M. is about to get up and go to work. And the incomprehensible rage might come up when she refuses to pey me for the goods and services I've provided her.

I don't understand it but it just happens. I think it is blind rage. It doesn't know anything about anything.

Please protect me from being angry. Your will be done, not mind.

Help her have a good evening at work. Help her to help a lot of people. And help her feel gratified while doing it.

I want to get out of Gods way, I do, I just don't know how. I'm learning how to do it slowly and by very little degrees.

Help God! I don't know how else to describe what I'm going through!?!
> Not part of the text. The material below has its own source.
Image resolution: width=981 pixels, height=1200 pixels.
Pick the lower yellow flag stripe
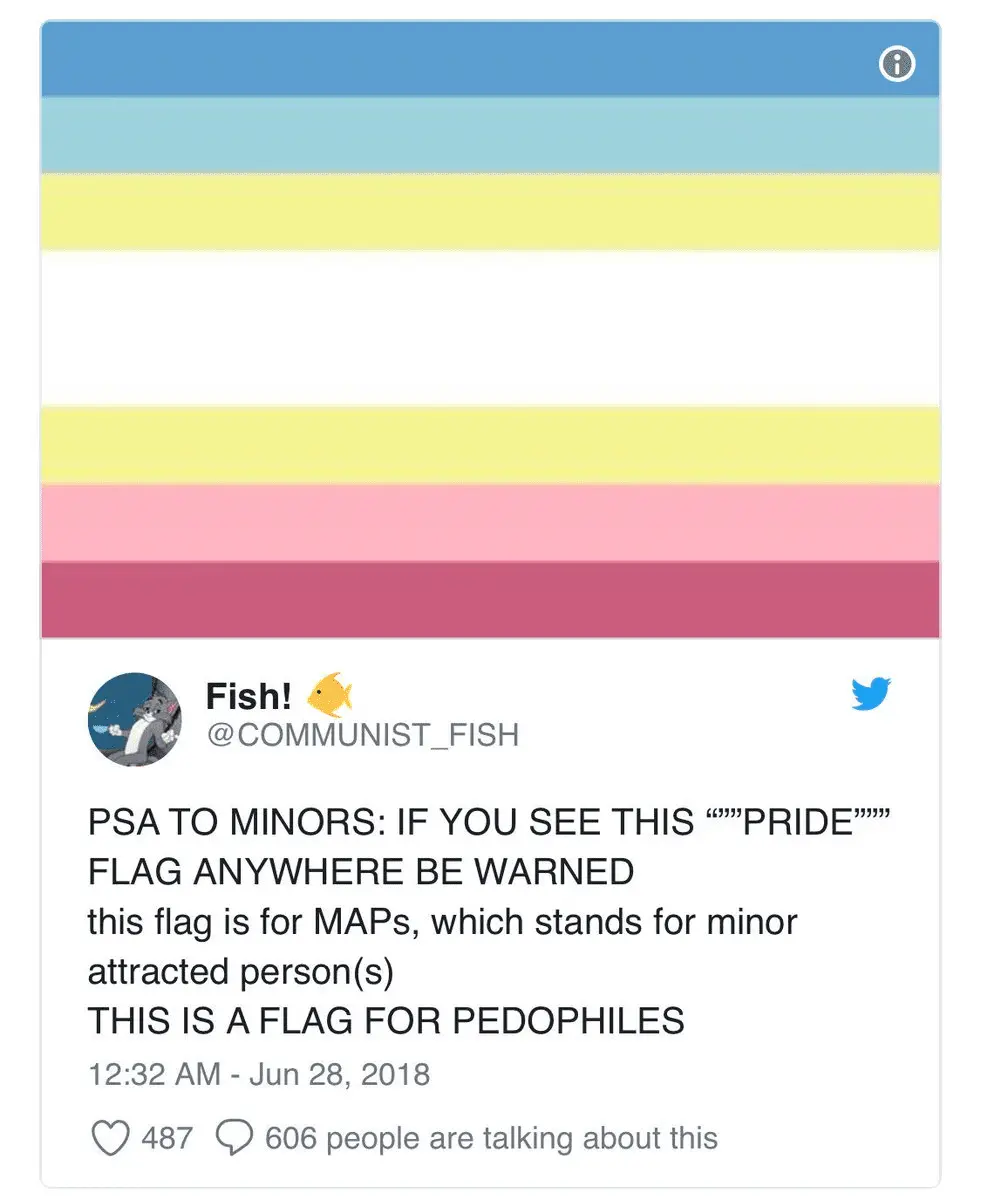pos(490,444)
Should I order the Opiates Anonymous poster? What is the thing that you are most concerened about me buying?

-The books

-The mal(jal)

– t shirts

– the blind white cane

– the world trade center poster

I don't want to go into detail about why I want all this stuff. It is between God and I. Besides God is already privy to this kind of material. And the more I play the more God works. And I am happy about that.

I just wanted to ask for the guidance of Gods heart before the M. enters the room and leaves and the sorrow starts to beat me up.

Please protect me from the dread of re-calling the trauma of things past. Help me recoveries anonymous, to feel the feelings of grief without acting on them.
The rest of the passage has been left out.